Janvier 2002, Montréal

Aujourd'hui, je suis revenue de New York où j'ai vu la blessure. Elle était sèche, s'effritait et sentait mauvais. À travers les fentes minces d'une haute palissade, j'ai pu voir les fondations rocailleuses remplies de débris. Après quatre mois, le feu couve encore sous le sol. Au-dessus du sol, les façades des édifices aux fenêtres brisées ont été noircies par le feu. Au-dessus du sol, tout est noir. Les vendeurs ambulants vendent déjà des photos-souvenirs et des casquettes portant l'inscription " ground zero ". Des touristes posent en souriant devant des appareils photo jetables. Il a fallu quatre mois avant que je ne puisse regarder cette terrible cicatrice. Ma première réaction a été une envie de vomir, ensuite mon instinct m'a dirigée vers l'eau. Je me suis assise sur un banc et j'ai prié.

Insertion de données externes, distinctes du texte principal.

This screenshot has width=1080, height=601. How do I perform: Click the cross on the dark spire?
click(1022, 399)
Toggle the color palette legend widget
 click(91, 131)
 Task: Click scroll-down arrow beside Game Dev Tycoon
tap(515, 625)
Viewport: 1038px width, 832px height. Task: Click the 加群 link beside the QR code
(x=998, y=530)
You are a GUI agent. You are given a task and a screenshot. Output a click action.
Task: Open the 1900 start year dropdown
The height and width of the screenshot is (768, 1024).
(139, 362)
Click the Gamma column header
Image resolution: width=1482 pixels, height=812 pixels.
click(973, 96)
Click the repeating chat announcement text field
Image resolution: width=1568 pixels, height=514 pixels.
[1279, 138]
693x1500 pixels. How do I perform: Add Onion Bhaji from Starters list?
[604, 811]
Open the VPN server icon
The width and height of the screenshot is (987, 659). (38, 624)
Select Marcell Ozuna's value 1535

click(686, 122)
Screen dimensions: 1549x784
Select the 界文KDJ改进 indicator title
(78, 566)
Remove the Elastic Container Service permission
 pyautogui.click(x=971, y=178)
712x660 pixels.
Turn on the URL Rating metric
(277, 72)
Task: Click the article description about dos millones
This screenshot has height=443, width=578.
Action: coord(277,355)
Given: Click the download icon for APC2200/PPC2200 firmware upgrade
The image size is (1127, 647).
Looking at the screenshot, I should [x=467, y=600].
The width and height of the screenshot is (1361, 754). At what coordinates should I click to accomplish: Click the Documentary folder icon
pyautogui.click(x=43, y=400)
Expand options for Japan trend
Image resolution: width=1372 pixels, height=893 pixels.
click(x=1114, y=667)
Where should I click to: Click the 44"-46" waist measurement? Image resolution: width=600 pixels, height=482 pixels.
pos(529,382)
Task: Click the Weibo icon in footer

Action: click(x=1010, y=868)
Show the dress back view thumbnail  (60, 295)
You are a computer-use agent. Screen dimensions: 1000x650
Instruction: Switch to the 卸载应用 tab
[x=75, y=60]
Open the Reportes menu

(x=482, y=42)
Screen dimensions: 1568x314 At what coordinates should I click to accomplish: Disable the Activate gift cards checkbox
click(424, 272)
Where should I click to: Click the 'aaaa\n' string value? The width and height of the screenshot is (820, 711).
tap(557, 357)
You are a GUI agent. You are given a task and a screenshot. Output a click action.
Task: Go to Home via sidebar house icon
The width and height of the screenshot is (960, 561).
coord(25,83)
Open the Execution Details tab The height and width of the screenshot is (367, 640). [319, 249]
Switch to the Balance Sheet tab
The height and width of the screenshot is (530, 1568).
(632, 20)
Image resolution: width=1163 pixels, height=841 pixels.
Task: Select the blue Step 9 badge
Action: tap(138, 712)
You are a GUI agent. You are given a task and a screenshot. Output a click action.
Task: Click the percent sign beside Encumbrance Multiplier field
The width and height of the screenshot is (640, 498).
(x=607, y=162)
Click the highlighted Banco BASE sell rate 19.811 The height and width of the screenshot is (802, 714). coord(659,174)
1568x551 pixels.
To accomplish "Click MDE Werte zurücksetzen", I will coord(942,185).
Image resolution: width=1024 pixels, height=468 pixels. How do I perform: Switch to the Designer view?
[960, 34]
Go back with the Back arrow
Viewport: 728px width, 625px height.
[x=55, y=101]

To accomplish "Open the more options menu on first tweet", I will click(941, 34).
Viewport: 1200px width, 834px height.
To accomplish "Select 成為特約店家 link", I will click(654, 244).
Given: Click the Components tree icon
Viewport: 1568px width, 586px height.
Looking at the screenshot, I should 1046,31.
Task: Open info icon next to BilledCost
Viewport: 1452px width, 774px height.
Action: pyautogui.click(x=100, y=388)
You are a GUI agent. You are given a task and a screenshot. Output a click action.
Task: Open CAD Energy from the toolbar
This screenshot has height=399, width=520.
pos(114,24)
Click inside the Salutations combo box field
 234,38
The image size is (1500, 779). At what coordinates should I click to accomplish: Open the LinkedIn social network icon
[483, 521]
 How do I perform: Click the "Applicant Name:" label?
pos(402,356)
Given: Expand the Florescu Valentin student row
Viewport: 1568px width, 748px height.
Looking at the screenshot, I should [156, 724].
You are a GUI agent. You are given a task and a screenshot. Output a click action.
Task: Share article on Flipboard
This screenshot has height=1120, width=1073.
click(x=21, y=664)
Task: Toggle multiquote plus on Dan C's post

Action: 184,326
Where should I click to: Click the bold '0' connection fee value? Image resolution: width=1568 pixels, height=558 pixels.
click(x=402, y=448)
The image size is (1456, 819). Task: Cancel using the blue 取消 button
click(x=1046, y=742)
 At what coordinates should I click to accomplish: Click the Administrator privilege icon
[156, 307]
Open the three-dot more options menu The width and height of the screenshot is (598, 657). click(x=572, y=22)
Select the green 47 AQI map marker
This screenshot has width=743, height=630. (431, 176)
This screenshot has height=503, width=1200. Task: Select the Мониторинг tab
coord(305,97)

J'ai regardé la statue de Madame Liberté et j'ai pensé aux mots de Tennyson selon qui la liberté est indispensable.
" FREEDOM IS A MUST. "
Ce n'est pas une question ni une réponse.
La liberté est absolument nécessaire.
Elle bout à l'intérieur de nous en suscitant la création.
Il n'est pas possible de suturer la blessure.
D'elle sortent la vérité, la poésie et la connaissance.